*Problem details*.
Please rewrite the entries below from the line holding "Click the KT Wiz team logo" through the line holding "coord(678,120)", inclusive, with "team logo" changed to "club logo" and nothing else altered. Give back only those lines.

+--

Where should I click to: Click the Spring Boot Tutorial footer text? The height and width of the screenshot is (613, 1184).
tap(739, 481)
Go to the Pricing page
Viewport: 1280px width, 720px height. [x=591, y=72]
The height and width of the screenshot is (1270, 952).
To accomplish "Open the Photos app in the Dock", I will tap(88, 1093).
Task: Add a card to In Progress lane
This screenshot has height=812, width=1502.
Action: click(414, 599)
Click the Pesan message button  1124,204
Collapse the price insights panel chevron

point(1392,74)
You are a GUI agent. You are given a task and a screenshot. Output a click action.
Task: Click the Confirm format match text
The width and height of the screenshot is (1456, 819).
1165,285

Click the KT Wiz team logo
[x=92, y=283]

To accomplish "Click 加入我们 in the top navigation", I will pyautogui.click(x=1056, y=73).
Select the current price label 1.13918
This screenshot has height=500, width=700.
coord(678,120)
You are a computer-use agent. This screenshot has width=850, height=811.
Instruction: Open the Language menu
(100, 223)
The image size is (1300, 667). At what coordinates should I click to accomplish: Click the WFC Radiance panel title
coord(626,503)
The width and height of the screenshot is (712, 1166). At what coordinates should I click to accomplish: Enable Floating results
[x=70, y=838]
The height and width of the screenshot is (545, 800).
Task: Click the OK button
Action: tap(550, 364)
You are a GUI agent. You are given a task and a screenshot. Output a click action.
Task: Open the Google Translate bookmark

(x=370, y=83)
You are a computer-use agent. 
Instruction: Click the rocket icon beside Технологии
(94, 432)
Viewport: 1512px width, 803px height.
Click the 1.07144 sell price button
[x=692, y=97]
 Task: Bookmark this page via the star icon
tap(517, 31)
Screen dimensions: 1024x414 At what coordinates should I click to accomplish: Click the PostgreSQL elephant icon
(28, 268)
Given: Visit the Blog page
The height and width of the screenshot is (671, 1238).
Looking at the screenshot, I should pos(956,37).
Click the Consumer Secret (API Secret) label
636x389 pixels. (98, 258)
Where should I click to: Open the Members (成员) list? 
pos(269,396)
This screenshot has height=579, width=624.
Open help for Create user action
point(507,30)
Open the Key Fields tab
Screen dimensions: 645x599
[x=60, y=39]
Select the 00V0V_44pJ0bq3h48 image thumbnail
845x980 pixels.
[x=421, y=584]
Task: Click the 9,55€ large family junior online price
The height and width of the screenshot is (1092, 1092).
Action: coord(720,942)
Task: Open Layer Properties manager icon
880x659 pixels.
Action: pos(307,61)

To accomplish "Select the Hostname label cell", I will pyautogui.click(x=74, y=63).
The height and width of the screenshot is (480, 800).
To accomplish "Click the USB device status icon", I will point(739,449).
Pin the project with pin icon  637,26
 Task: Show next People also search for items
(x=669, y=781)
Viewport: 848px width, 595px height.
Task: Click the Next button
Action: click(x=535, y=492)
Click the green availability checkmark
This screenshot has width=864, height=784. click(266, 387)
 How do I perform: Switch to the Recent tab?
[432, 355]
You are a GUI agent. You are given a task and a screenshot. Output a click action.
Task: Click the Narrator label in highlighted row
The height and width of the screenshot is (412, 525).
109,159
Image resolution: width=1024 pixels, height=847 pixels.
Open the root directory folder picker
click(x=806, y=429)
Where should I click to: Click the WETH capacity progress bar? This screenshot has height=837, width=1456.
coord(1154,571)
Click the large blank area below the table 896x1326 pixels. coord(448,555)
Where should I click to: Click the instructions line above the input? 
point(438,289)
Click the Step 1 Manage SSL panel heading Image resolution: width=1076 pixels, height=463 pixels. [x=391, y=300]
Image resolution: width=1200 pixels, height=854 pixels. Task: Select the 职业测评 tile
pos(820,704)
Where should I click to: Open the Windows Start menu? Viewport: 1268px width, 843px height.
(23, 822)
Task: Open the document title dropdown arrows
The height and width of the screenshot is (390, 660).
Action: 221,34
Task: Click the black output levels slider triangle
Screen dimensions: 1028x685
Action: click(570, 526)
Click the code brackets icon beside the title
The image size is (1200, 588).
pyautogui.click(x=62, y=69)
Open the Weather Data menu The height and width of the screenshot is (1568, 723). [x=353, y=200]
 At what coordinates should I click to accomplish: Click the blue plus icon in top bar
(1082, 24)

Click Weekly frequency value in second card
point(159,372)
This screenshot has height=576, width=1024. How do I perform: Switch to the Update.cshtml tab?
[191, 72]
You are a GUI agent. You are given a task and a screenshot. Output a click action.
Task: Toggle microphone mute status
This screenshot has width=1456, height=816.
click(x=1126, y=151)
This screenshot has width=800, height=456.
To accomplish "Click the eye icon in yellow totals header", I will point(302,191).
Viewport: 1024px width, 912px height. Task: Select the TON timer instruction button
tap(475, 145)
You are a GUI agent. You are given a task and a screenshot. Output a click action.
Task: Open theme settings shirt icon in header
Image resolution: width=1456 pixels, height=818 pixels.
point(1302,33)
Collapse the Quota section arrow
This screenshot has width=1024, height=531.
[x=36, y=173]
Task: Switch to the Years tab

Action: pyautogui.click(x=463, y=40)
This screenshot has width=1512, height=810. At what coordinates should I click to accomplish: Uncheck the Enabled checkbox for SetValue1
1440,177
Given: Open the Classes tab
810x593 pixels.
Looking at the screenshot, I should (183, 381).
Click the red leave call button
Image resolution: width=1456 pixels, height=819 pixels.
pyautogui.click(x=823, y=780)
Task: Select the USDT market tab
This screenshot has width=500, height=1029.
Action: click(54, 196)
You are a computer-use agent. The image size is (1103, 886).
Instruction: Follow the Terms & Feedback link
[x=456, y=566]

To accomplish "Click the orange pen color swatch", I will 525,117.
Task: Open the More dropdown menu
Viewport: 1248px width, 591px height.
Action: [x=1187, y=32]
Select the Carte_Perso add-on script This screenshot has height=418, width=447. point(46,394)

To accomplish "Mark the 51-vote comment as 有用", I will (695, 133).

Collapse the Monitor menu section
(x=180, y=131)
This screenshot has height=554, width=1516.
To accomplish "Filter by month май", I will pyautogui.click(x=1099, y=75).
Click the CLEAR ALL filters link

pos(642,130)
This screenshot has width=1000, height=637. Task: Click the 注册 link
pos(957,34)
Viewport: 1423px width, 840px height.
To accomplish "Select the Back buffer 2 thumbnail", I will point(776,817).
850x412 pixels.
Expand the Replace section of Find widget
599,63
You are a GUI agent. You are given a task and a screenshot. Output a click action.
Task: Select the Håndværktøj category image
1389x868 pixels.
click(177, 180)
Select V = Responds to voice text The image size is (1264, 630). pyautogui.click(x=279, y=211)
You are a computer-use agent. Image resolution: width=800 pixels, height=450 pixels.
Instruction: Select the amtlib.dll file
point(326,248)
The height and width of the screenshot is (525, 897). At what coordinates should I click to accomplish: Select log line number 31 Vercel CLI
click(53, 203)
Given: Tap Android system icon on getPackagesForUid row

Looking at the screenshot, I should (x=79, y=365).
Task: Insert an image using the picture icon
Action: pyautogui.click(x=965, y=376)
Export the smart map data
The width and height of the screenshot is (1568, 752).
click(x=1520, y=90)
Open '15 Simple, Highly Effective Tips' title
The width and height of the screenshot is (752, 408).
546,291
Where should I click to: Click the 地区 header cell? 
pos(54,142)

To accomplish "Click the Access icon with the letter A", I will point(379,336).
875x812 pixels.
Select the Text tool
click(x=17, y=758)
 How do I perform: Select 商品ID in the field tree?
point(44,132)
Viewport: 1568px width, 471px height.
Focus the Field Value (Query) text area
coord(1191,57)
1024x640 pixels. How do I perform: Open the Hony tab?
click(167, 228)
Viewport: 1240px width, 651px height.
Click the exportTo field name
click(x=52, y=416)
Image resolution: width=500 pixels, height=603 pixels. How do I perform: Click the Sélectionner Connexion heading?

+--

*Full answer*.
Click the KT Wiz club logo
[x=92, y=283]

To accomplish "Click 加入我们 in the top navigation", I will pyautogui.click(x=1056, y=73).
Select the current price label 1.13918
This screenshot has height=500, width=700.
coord(678,120)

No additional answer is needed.